Assignment => Output the records that follow, keeping every line exactly as it is.

Listed entries =>
----------
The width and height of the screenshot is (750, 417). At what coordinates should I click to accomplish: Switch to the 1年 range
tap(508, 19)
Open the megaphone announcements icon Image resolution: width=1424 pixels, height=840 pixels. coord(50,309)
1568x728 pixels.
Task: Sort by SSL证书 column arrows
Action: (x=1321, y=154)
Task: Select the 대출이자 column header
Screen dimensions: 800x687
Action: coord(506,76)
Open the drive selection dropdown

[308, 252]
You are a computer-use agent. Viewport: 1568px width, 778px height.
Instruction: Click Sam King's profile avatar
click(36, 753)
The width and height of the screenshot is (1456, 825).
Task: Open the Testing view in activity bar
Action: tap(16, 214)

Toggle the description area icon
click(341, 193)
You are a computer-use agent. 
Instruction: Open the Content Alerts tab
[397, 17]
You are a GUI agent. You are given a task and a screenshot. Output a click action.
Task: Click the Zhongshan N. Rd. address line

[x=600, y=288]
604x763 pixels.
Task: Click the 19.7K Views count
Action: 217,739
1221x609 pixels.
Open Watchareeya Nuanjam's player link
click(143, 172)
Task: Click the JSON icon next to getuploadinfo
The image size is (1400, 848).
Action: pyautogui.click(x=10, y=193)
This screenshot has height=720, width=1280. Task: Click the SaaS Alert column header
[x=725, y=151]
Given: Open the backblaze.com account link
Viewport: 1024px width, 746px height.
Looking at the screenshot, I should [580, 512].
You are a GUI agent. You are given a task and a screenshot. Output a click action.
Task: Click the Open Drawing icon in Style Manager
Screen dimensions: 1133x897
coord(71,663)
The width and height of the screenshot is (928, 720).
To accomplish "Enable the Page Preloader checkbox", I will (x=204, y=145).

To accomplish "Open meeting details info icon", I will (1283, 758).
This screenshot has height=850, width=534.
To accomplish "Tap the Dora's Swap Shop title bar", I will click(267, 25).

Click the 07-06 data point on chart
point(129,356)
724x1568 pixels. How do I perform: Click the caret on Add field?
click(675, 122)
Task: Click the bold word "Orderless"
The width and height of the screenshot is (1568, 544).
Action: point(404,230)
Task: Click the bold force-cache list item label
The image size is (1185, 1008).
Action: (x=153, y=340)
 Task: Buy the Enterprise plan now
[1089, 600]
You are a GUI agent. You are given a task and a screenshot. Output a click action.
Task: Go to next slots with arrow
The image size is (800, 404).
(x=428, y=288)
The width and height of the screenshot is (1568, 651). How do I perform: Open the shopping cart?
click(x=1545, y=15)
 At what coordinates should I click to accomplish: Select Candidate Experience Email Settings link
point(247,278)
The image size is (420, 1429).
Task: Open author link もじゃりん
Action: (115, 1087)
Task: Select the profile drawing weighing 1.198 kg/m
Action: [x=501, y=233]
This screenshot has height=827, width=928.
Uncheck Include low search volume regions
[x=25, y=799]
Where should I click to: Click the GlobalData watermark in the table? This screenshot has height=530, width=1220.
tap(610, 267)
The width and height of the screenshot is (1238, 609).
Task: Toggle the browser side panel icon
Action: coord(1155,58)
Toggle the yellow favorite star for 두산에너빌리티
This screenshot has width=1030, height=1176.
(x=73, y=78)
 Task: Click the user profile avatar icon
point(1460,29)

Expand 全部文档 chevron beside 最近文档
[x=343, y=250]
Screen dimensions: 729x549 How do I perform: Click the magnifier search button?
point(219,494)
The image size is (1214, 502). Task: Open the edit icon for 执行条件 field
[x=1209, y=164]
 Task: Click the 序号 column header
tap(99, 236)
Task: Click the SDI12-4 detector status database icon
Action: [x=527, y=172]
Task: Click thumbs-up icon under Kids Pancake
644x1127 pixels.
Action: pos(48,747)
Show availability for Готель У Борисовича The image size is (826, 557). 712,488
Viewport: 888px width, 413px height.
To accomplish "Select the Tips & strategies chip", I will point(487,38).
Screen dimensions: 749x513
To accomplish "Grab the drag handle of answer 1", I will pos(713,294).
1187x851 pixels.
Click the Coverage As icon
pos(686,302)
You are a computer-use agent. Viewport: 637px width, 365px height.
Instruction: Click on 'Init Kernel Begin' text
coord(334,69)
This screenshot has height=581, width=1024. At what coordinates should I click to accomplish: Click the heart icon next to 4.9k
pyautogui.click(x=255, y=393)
----------
Completed task =>
The width and height of the screenshot is (750, 417). At what coordinates should I click to accomplish: Switch to the 1年 range
tap(508, 19)
Open the megaphone announcements icon Image resolution: width=1424 pixels, height=840 pixels. coord(50,309)
1568x728 pixels.
Task: Sort by SSL证书 column arrows
Action: (x=1321, y=154)
Task: Select the 대출이자 column header
Screen dimensions: 800x687
Action: coord(506,76)
Open the drive selection dropdown

[308, 252]
You are a computer-use agent. Viewport: 1568px width, 778px height.
Instruction: Click Sam King's profile avatar
click(36, 753)
The width and height of the screenshot is (1456, 825).
Task: Open the Testing view in activity bar
Action: tap(16, 214)

Toggle the description area icon
click(341, 193)
You are a computer-use agent. 
Instruction: Open the Content Alerts tab
[397, 17]
You are a GUI agent. You are given a task and a screenshot. Output a click action.
Task: Click the Zhongshan N. Rd. address line

[x=600, y=288]
604x763 pixels.
Task: Click the 19.7K Views count
Action: 217,739
1221x609 pixels.
Open Watchareeya Nuanjam's player link
click(143, 172)
Task: Click the JSON icon next to getuploadinfo
The image size is (1400, 848).
Action: pyautogui.click(x=10, y=193)
This screenshot has height=720, width=1280. Task: Click the SaaS Alert column header
[x=725, y=151]
Given: Open the backblaze.com account link
Viewport: 1024px width, 746px height.
Looking at the screenshot, I should [580, 512].
You are a GUI agent. You are given a task and a screenshot. Output a click action.
Task: Click the Open Drawing icon in Style Manager
Screen dimensions: 1133x897
coord(71,663)
The width and height of the screenshot is (928, 720).
To accomplish "Enable the Page Preloader checkbox", I will (x=204, y=145).

To accomplish "Open meeting details info icon", I will (1283, 758).
This screenshot has height=850, width=534.
To accomplish "Tap the Dora's Swap Shop title bar", I will click(267, 25).

Click the 07-06 data point on chart
point(129,356)
724x1568 pixels. How do I perform: Click the caret on Add field?
click(675, 122)
Task: Click the bold word "Orderless"
The width and height of the screenshot is (1568, 544).
Action: point(404,230)
Task: Click the bold force-cache list item label
The image size is (1185, 1008).
Action: (x=153, y=340)
 Task: Buy the Enterprise plan now
[1089, 600]
You are a GUI agent. You are given a task and a screenshot. Output a click action.
Task: Go to next slots with arrow
The image size is (800, 404).
(x=428, y=288)
The width and height of the screenshot is (1568, 651). How do I perform: Open the shopping cart?
click(x=1545, y=15)
 At what coordinates should I click to accomplish: Select Candidate Experience Email Settings link
point(247,278)
The image size is (420, 1429).
Task: Open author link もじゃりん
Action: (115, 1087)
Task: Select the profile drawing weighing 1.198 kg/m
Action: [x=501, y=233]
This screenshot has height=827, width=928.
Uncheck Include low search volume regions
[x=25, y=799]
Where should I click to: Click the GlobalData watermark in the table? This screenshot has height=530, width=1220.
tap(610, 267)
The width and height of the screenshot is (1238, 609).
Task: Toggle the browser side panel icon
Action: coord(1155,58)
Toggle the yellow favorite star for 두산에너빌리티
This screenshot has width=1030, height=1176.
(x=73, y=78)
 Task: Click the user profile avatar icon
point(1460,29)

Expand 全部文档 chevron beside 最近文档
[x=343, y=250]
Screen dimensions: 729x549 How do I perform: Click the magnifier search button?
point(219,494)
The image size is (1214, 502). Task: Open the edit icon for 执行条件 field
[x=1209, y=164]
 Task: Click the 序号 column header
tap(99, 236)
Task: Click the SDI12-4 detector status database icon
Action: [x=527, y=172]
Task: Click thumbs-up icon under Kids Pancake
644x1127 pixels.
Action: pos(48,747)
Show availability for Готель У Борисовича The image size is (826, 557). 712,488
Viewport: 888px width, 413px height.
To accomplish "Select the Tips & strategies chip", I will point(487,38).
Screen dimensions: 749x513
To accomplish "Grab the drag handle of answer 1", I will pos(713,294).
1187x851 pixels.
Click the Coverage As icon
pos(686,302)
You are a computer-use agent. Viewport: 637px width, 365px height.
Instruction: Click on 'Init Kernel Begin' text
coord(334,69)
This screenshot has height=581, width=1024. At what coordinates should I click to accomplish: Click the heart icon next to 4.9k
pyautogui.click(x=255, y=393)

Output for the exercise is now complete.